大学院では、私と同じように臨床で働いている人もいれば、専門学校や大学で教員をしている方もいます。そのような方々と学びを深めることで、視野が広がり、広い視点で看護を捉えることができるようになってきていると実感しています。また、講義やディスカッションを通して、今まで知らなかった看護の世界を知ることができ、非常に刺激的で楽しい時間を過ごしています。

指導的役割を担う看護師の経験をテーマとし、臨床で活用できるような研究成果を上げられるよう、研究活動を進めていこうと考えています。

今後は大学院で学習したことを活用し、スタッフに向けたよりよい教育的支援を行いたいと思います。また、看護師として自分自身も既存の研究成果を活用し、患者さんに質の高い看護を提供したいと考えています。



 

博士後期課程

「看護を必要とする人へ、必要な看護を届けるために。」
看護学研究科 看護学専攻 機能発展看護学|金子友香さん(群馬県立小児医療センター勤務)
私は、病棟看護師として、子どもとその家族を対象に看護をしています。日々、子どもの成長発達に触れられ、やりがいを感じることが多々あります。しかし、自らの苦痛や要望を言葉で伝えられない対象が多く、タイムリーに必要な看護を行えなかったり、看護師同士で引き継いでいけなかったりするという問題にも直面してきました。

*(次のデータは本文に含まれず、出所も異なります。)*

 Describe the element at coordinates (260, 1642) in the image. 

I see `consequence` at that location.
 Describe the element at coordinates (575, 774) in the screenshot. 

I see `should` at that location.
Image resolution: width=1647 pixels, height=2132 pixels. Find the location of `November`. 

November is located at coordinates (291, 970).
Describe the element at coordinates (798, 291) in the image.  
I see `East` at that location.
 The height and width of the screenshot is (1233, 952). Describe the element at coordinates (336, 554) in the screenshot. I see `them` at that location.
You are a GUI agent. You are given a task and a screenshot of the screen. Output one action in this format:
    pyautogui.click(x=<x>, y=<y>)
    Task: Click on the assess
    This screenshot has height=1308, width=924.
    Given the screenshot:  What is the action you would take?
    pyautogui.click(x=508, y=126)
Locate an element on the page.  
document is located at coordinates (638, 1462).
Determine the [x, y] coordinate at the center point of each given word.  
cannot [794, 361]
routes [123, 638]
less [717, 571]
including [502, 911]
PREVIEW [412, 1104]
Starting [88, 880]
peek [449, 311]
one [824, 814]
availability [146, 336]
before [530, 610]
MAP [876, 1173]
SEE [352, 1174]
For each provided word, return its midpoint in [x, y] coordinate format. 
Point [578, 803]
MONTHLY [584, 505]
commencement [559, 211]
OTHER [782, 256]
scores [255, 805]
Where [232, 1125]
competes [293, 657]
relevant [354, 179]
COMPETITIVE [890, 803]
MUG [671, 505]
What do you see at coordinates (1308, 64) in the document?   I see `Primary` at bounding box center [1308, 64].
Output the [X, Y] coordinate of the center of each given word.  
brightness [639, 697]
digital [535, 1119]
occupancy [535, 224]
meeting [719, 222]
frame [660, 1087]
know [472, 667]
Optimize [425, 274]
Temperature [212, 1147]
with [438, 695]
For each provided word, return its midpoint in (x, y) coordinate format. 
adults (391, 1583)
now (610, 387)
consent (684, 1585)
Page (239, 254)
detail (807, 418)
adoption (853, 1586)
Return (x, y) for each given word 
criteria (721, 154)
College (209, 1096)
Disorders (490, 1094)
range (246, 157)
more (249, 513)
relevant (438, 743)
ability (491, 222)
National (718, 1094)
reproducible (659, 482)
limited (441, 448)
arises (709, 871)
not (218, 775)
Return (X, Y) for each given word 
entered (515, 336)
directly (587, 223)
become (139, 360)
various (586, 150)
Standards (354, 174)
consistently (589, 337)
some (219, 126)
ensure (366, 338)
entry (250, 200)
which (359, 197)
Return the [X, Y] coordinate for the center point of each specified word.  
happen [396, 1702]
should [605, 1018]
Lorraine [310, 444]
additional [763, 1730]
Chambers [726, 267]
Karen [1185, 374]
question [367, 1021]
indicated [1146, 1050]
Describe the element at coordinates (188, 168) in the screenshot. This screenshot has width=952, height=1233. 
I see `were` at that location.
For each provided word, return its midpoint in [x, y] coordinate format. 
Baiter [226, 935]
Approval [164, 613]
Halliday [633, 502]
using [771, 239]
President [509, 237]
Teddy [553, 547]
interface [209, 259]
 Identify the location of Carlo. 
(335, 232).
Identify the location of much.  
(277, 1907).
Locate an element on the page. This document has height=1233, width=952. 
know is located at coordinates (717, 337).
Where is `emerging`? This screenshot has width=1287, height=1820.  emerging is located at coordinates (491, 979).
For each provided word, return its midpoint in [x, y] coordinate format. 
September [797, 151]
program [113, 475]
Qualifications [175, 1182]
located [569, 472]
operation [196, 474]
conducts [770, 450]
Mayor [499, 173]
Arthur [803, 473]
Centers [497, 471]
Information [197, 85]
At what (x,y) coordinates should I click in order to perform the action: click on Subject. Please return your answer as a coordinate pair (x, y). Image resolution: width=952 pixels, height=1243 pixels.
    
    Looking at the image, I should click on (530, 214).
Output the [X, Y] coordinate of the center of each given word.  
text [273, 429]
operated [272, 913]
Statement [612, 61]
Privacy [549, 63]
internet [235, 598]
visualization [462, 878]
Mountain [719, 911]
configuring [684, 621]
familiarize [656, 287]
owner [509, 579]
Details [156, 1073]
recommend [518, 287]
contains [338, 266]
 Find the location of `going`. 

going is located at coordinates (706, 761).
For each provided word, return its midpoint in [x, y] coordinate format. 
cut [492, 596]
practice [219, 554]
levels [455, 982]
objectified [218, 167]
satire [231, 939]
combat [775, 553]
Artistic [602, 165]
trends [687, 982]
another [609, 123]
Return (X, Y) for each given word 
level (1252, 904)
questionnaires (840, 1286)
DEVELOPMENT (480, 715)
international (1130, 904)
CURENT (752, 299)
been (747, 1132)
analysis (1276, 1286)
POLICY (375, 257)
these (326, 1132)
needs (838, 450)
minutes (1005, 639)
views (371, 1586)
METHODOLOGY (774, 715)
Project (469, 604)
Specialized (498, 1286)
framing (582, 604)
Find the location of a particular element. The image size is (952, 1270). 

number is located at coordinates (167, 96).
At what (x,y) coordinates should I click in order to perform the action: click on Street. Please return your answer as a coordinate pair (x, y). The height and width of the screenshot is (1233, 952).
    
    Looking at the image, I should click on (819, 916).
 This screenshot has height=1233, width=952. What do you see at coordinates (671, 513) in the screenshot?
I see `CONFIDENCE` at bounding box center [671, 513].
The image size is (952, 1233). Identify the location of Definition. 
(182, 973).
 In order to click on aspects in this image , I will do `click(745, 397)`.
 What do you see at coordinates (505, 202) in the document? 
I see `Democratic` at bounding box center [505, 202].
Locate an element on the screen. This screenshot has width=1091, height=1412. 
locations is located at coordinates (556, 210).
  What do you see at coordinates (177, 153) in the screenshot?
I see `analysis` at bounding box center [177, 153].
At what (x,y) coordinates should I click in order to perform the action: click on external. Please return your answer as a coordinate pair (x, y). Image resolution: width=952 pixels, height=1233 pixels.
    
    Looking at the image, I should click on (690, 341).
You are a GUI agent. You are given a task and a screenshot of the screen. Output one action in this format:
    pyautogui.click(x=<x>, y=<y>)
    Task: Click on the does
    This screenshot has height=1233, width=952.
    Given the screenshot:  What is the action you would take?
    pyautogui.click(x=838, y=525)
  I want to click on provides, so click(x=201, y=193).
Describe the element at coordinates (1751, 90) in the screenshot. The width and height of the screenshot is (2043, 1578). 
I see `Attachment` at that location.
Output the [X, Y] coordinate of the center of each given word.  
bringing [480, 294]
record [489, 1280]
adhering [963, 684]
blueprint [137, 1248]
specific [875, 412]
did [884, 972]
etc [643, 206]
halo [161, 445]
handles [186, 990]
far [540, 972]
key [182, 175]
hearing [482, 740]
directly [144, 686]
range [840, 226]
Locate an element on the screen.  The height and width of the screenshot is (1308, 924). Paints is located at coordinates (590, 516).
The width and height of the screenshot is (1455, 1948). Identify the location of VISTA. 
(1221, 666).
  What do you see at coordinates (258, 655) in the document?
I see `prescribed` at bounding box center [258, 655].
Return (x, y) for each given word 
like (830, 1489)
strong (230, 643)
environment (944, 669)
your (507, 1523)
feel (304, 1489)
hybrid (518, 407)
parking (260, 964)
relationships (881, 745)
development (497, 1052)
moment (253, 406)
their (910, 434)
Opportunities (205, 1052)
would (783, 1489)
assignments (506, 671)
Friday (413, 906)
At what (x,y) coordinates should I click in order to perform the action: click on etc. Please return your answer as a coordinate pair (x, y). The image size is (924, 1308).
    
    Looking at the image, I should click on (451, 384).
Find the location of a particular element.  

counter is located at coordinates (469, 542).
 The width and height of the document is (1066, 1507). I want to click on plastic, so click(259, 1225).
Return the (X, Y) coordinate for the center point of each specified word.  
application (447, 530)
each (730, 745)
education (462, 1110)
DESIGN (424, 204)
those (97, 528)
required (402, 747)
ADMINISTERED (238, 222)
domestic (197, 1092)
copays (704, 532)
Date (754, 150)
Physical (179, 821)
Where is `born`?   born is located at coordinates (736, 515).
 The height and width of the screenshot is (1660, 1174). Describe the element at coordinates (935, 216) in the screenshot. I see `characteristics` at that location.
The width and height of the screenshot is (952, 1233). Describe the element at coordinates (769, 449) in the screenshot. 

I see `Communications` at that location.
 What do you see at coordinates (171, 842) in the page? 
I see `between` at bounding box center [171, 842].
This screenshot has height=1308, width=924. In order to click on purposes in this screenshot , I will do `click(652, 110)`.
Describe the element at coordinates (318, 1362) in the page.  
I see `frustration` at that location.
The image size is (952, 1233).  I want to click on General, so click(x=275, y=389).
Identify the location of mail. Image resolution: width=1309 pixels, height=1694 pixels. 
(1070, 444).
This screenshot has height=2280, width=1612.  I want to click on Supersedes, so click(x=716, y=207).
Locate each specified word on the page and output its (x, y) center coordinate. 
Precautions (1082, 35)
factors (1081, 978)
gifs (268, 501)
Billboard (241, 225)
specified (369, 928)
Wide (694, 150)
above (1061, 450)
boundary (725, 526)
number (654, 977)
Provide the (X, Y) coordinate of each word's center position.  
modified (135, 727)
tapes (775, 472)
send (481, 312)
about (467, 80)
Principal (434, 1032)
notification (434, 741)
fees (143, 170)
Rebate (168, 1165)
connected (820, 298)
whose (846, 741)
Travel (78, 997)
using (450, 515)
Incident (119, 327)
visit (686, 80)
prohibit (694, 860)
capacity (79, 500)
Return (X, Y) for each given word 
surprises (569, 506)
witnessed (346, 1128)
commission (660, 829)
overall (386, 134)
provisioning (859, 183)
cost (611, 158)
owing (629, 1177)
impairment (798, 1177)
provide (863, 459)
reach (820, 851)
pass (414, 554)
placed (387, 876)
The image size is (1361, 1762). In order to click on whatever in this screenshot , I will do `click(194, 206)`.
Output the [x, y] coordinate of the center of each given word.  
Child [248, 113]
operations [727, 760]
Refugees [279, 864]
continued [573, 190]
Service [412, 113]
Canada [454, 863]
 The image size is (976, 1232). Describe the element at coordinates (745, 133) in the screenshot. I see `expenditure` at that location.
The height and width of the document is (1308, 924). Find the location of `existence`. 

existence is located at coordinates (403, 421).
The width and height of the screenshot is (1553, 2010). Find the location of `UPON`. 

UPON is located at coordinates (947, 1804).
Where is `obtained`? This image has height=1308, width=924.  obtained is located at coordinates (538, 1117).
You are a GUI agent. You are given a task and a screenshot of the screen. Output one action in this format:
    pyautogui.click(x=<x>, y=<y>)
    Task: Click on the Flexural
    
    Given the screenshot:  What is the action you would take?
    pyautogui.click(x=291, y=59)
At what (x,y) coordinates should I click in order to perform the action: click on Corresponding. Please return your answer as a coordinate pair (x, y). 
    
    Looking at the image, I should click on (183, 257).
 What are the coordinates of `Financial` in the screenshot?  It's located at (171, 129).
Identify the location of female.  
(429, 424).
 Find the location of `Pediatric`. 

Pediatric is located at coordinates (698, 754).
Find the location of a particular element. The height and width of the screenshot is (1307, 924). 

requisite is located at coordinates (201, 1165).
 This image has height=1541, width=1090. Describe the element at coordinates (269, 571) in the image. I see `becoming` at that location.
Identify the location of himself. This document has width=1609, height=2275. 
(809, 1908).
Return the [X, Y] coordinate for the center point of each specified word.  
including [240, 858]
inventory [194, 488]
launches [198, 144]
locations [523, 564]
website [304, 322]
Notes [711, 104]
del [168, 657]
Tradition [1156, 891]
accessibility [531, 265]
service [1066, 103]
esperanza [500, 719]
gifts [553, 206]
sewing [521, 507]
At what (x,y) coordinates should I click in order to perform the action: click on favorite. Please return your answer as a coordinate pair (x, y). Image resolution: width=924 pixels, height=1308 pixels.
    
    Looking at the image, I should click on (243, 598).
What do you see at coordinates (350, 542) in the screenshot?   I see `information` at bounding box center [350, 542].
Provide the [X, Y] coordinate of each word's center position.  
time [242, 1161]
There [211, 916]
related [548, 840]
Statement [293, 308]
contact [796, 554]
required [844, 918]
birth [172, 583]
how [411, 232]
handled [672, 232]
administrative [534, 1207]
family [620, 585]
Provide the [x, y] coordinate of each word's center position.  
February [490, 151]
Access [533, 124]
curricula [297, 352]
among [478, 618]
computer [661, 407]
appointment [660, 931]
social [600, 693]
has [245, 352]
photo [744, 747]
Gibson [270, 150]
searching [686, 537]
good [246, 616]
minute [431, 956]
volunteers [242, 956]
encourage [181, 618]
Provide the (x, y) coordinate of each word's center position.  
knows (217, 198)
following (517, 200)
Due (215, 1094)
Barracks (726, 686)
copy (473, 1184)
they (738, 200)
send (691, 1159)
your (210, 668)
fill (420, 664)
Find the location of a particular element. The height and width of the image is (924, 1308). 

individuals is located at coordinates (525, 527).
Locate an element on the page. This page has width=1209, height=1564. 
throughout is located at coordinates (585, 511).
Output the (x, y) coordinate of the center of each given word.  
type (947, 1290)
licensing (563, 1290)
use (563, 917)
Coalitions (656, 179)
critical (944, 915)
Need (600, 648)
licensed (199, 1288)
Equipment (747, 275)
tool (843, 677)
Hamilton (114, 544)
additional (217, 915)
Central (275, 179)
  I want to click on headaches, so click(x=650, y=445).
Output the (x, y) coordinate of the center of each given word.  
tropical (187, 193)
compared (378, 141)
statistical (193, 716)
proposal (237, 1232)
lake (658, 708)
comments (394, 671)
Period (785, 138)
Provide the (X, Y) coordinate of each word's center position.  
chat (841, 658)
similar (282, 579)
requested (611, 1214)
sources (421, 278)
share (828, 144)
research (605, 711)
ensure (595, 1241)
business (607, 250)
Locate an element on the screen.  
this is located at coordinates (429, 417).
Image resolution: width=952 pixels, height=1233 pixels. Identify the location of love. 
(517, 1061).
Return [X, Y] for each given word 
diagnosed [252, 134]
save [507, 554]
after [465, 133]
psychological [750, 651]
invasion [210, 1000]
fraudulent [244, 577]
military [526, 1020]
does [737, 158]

そこで、この問題を解決したいという思いを原動力に、7年前、修学部分休業制度を活用し、博士前期課程に進学し、学修と研究を行いました。その結果、直面していた問題の克服に役立つ1つの研究成果を得られました。その後、この研究成果の活用を心がけてきましたが、私一人の努力のみでは、十分な問題克服が困難であることが多く、修士論文の成果を発展させた研究に取り組むために、博士後期課程に進学しました。その原動力は、看護を必要とする人へ、必要な看護を届けたいという思いだったように感じます。

現在、上司・同僚の協力、長期履修・科目等履修生制度の活用により、学修と研究を進めながら、病棟看護師としての仕事も続けています。そのため、新たな学びをすぐに職場に還元できたり、研究成果を活用した看護を実践できたりしています。また、職場内で新たな役割を担う際、大学院での学修成果を活かしている自分をほんの少し実感できるようにもなりました。今後も看護を必要とする人へ、必要な看護を届けるために、学修や研究を積み重ねていきたいと思います。